黄曲霉毒素(Aflatoxins,AFT)主要是由黄曲霉(Aspergillus flavus)和寄生曲霉(Aspergillus parasiticus)等多种真菌产生的毒性代谢产物,无色、无嗅、无味,含有一个双呋喃环和一个氧杂萘邻酮(香豆素),前者为基本毒素结构,后者与致癌有关。因其极强的致癌、致突变和致畸性,被国际癌症研究机构(IARC)确认为I类致癌物。此外,黄曲霉毒素还是一种剧毒物,其急性毒性为砒霜的68倍,氰化钾的10倍,可在短期内使肝脏严重受损而造成死亡。因此黄曲霉毒素是世界各国食品检验和进出口检验的重要指标,并规定食品中黄曲霉毒素允许含量安全标准,超标的食品一律销毁,造成巨人的损失,据统计,全世界每年平均有2%的谷物由于黄曲霉毒素污染而不能食用。因此花生粕中黄曲霉毒素的降解迫在眉睫。
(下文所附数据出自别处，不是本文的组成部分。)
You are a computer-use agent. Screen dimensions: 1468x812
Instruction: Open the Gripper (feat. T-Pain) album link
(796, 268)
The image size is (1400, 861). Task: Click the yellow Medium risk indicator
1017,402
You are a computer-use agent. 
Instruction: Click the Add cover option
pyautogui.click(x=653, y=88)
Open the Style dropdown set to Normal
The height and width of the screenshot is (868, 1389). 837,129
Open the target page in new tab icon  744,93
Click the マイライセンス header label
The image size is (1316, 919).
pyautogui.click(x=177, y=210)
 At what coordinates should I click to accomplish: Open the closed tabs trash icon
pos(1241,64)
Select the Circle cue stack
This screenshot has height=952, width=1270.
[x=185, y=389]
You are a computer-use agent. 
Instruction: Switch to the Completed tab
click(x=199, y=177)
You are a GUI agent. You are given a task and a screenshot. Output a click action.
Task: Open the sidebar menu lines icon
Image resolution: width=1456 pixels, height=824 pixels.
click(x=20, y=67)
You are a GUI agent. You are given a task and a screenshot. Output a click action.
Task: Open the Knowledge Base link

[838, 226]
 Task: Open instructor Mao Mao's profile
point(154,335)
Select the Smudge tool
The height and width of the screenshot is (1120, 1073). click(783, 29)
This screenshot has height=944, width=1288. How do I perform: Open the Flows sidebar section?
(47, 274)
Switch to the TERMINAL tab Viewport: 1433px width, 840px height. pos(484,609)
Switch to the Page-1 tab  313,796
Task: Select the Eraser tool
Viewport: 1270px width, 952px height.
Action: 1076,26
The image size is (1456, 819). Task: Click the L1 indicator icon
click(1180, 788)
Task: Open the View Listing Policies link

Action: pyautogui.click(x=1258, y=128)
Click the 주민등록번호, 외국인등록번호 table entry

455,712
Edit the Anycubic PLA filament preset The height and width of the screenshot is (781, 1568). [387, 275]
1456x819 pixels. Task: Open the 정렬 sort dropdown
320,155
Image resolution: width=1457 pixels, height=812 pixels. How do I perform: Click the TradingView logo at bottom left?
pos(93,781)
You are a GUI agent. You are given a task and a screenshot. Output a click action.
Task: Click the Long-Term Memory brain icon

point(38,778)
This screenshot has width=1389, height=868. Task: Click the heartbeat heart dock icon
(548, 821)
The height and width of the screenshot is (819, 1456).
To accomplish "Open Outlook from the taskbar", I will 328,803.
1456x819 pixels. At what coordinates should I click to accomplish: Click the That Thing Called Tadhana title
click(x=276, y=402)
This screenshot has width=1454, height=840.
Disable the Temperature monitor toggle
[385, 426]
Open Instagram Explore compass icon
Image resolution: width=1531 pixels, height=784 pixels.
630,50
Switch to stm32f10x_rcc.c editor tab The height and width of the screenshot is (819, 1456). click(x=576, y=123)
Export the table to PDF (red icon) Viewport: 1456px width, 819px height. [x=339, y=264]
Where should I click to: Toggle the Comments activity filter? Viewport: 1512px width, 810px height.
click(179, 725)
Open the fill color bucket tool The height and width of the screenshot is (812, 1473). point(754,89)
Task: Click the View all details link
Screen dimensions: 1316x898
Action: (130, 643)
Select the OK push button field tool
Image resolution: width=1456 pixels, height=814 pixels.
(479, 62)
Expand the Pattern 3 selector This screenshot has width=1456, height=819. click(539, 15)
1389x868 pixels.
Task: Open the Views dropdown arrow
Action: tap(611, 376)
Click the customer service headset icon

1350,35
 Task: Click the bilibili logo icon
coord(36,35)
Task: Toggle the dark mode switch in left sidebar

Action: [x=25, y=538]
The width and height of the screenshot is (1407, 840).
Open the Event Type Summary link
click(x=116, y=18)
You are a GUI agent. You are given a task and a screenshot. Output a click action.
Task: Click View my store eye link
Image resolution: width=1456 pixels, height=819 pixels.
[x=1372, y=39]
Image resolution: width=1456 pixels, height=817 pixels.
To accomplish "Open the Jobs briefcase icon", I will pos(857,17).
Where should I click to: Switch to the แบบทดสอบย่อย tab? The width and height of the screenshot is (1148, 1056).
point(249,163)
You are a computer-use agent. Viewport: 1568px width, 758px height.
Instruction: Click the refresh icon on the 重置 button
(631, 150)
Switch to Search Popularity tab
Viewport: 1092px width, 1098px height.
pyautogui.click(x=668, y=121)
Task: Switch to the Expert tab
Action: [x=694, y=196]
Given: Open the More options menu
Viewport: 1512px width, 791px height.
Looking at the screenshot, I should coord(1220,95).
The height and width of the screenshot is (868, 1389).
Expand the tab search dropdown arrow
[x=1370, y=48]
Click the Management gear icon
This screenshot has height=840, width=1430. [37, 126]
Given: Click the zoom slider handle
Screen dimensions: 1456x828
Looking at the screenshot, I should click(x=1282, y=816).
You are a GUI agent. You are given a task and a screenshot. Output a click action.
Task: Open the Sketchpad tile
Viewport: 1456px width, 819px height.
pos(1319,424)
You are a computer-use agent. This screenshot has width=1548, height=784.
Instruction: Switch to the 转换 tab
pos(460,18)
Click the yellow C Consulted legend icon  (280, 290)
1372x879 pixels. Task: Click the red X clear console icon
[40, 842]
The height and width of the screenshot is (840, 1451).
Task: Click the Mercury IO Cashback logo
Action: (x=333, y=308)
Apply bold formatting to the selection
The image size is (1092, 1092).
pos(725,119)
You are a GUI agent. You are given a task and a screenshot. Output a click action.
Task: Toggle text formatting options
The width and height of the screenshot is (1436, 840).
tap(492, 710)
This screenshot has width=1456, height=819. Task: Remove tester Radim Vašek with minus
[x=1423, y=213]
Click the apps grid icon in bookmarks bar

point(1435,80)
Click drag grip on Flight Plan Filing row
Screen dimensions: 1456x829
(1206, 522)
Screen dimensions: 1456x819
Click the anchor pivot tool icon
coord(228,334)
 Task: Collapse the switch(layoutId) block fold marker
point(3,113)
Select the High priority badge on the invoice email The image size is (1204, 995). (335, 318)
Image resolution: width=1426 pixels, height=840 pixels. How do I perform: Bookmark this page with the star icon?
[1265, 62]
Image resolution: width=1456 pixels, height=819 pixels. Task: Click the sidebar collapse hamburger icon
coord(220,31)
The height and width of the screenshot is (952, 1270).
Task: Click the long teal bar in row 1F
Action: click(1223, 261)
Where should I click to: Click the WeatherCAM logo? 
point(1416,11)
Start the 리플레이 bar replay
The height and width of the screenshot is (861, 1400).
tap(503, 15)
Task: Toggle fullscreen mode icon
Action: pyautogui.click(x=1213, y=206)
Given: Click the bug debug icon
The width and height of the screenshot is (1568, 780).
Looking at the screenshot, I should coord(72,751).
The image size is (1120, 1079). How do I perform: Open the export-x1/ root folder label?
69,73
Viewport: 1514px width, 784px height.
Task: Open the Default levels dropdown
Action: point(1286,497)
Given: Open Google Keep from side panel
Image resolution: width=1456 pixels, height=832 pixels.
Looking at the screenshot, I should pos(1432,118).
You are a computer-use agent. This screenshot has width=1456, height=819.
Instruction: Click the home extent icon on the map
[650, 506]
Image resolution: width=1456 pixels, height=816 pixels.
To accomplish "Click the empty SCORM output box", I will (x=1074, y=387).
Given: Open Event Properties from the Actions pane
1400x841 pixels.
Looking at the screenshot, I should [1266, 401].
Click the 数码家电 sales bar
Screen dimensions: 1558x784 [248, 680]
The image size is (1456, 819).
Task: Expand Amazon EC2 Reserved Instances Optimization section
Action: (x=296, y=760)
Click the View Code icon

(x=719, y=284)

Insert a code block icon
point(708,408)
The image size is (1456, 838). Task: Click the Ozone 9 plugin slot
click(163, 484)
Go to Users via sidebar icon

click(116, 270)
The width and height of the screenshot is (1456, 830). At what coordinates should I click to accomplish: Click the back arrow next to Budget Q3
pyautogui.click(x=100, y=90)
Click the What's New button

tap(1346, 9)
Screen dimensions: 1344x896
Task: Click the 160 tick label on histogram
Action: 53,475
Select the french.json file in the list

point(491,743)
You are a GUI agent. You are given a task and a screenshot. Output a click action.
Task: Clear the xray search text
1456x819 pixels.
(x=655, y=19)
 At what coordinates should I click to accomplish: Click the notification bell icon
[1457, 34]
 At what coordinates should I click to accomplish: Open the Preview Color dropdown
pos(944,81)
对于食品和饲料中黄曲霉毒素的去除方法主要有物理法、化学法和生物降解法。物理方法去毒主要有水洗法、挑除法、吸附法、晾晒去毒法、溶剂提取法、加热去毒法、辐射法等。化学方法去毒主要是使用化学试剂除去毒素。使用的化学试剂有次氯酸钠、臭氧、过氧化氢、氢氧化钠、氨水以及氯气等。
传统的理化方法去毒都存在一些问题,如导致食品和饲料中的营养损失,影响感官品质,有些方法所需要的设备价格昂贵等等;其次有些方法的反应机制是可逆的,黄曲霉毒素的毒性会重新出现,这些都限制了传统理化方法在实际生产中的应用。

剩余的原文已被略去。